1. Il mondo segreto delle falene

Foto: Cinemambiente
“Nocturnes”, degli indiani Anirban Dutta e Anupama Srinivasan, è un film girato nelle foreste dell’Himalaya orientale alla scoperta del mondo segreto delle falene, una specie presente sulla Terra da 300 milioni di anni che ora è sottoposta alle sollecitazioni dell’inarrestabile crisi climatica. Si tratta di un vero e proprio viaggio immersivo in cui le falene vengono attirate da un ecologista attraverso l’uso di schermi di tela illuminati, che le trasformano in veri e propri (bellissimi, e molto cinematografici) quadri animati: queste creature, individualmente effimere eppure incredibilmente resistenti, sopravvissute come sono ai dinosauri, si fanno simbolo di una più ampia resistenza, quella dell’uomo all’innalzamento delle temperature.
- IN SALA: Cinema Massimo, venerdì 6 giugno, sala 1, ore 19.00
2. Nucleare sì, nucleare no

Foto: Fission
“Fission”, del brasiliano João Pedro e dall’ucraino Anton Yaremchuk, riapre invece il controverso dibattito sull’energia nucleare esplorando due realtà antitetiche: il piccolo comune bavarese di Gundremmingen, dove alla fine del 2021 è stato chiuso l’ultimo reattore ad acqua ancora attivo in Germania, e la cittadina polacca di Choczewo, destinata a diventare nel 2033 sede della prima centrale di energia atomica del paese. Le interviste agli abitanti di entrambe le città, unite alle dichiarazioni degli esperti e degli scienziati, consentono al film d’infiammare un dibattito reso oggi più che mai divisivo dalla crisi climatica, dall’addio della Germania al nucleare e dalla guerra russo-ucraina, che mette a rischio dei siti già di per sé pericolosi.
- IN SALA: Cinema Massimo, domenica 8 giugno, sala 1, ore 21.30
3. Ancora Elon Musk

Foto: Cinemambiente
“Shifting Baselines”, del canadese Julien Elie, ci mostra le devastazioni ambientali subite da Boca Chica, un bellissimo villaggio del Texas in cui il Rio Grande incontra il mare, da quando Elon Musk l’ha trasformato nel quartier generale di SpaceX, oggi sito-chiave dei programmi spaziali statunitensi, sia pubblici (della Nasa), sia privati. La cittadina costiera ha subito, dal 2018, una radicale trasformazione: intorno alle svettanti rampe di lancio, che ora dominano il paesaggio, le spiagge pubbliche sono state limitate, le paludi prosciugate, la flora e la fauna alterate in modo irreversibile. Il film dà voce a due schieramenti distinti: da un lato gli entusiasti dei voli interstellari e i tanti pellegrini della nuova mecca spaziale, dall’altro gli abitanti locali, marginalizzati nel loro stesso territorio.
- IN SALA: Cinema Massimo, lunedì 9 giugno, sala 1, ore 21.30
Cucina antispreco
Fra i vari Ecoeventi in programma, ne segnaliamo uno: Recuperiamo il futuro, domenica 8 giugno (ore 15.00), che prevede laboratori aperti al pubblico per evidenziare i cibi essenziali per il nostro futuro alimentare, in nome della cucina antispreco. In tutti e quattro i cooking show previsti si realizzeranno delle pizze a partire dalla fibra ricavata dai fondi di caffè, con sopra quattro topping creativi realizzati con materie prime di recupero.

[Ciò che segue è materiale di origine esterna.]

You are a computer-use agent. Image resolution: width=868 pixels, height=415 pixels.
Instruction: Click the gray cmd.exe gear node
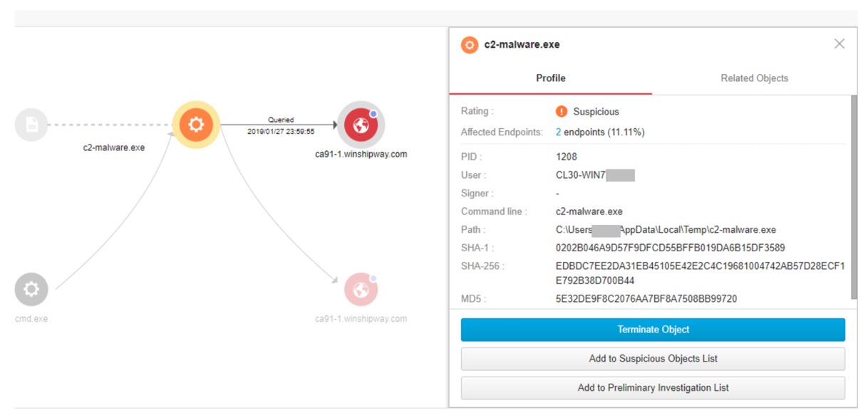(x=31, y=290)
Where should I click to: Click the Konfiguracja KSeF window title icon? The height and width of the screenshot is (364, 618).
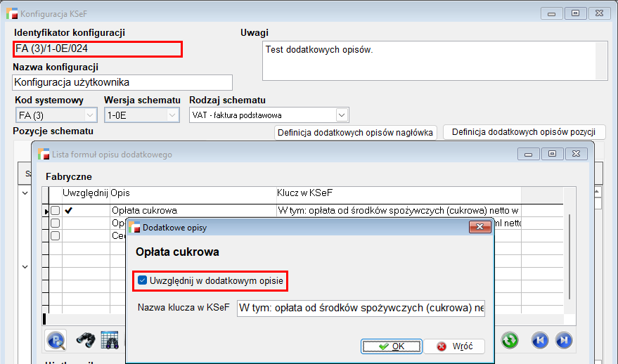coord(12,13)
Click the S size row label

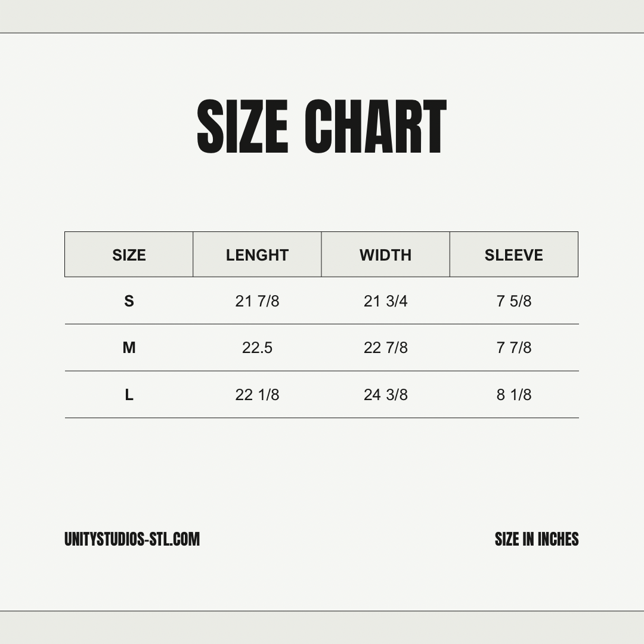point(129,301)
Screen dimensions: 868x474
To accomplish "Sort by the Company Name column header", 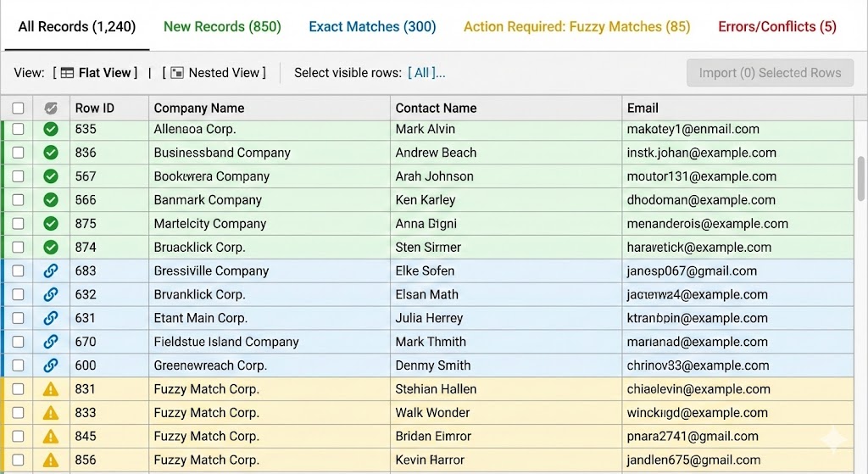I will pyautogui.click(x=199, y=108).
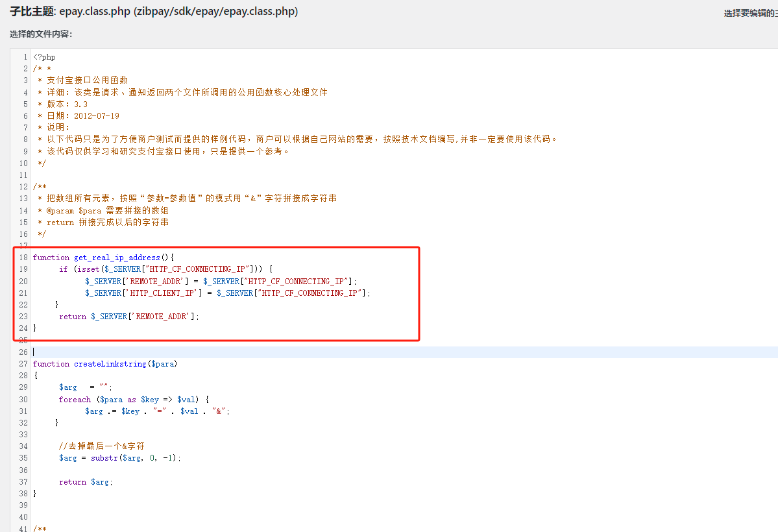Click the return $arg statement on line 37
The image size is (778, 532).
coord(86,482)
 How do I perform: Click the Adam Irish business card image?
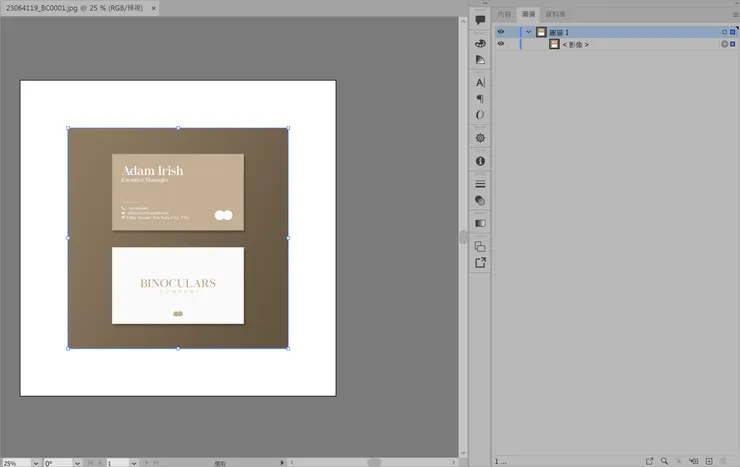[x=178, y=192]

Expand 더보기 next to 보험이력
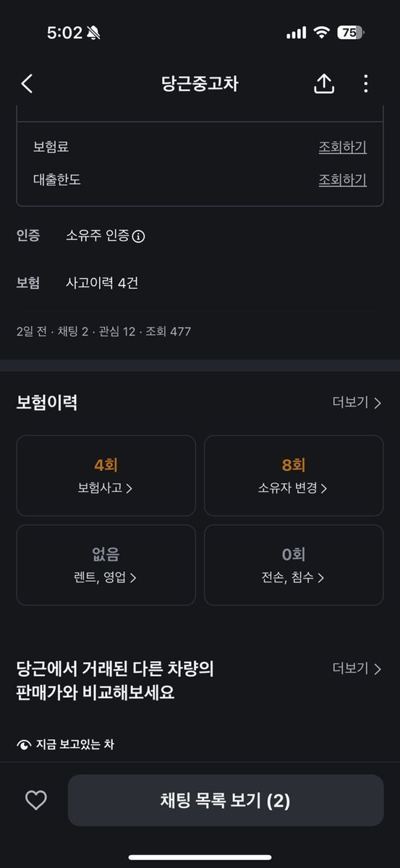click(357, 403)
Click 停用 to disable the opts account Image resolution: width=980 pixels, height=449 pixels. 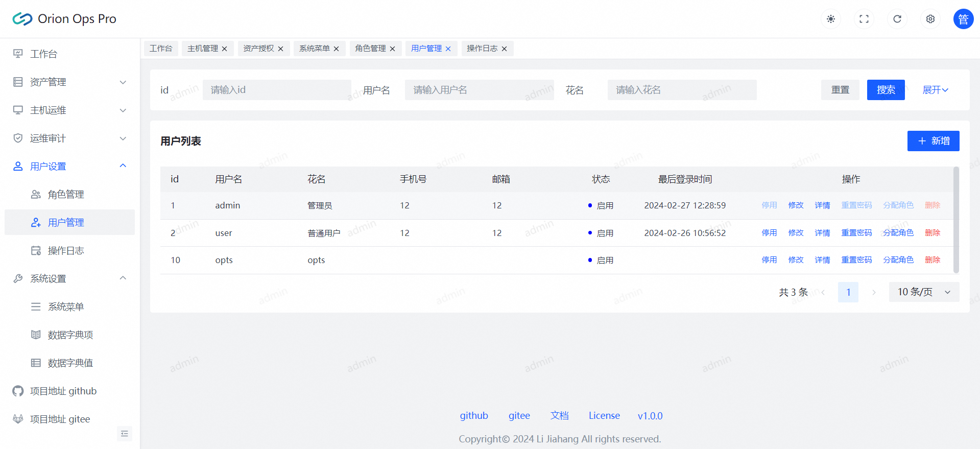click(x=769, y=260)
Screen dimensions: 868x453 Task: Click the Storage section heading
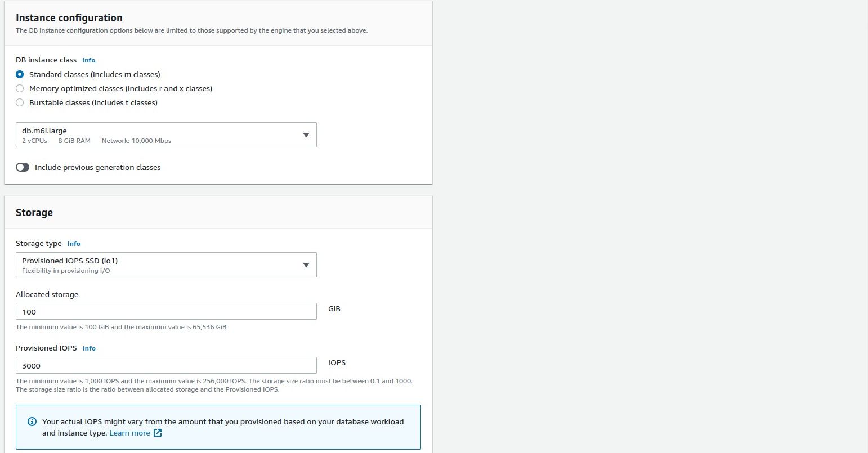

Silvia, Paola e Piero Ling, fra i protagonisti di “Recuperiamo il futuro”
E infine…

Il festival, infine, potrebbe avvalersi di un ospite celeberrimo: James Cameron, il regista di Titanic ma anche della trilogia di Avatar, vero e proprio colossal animato da un forte spirito ambientale, che sarà a Torino il 9 e il 10 giugno per visitare la mostra a lui dedicata nella Mole Antonelliana. Così promette Carlo Chatrian, direttore del Museo Nazionale del Cinema:
«Cameron è molto sensibile alle tematiche ambientali, come il suo cinema dimostra. Aggiungeremo una proiezione speciale per lui nel programma di Cinemambiente».
Per saperne di più
www.cinemambiente.it
L’ingresso a tutti gli eventi è gratuito. Una selezione dei titoli sarà disponibile online, fino al 21 giugno, tramite prenotazione sul sito del festival.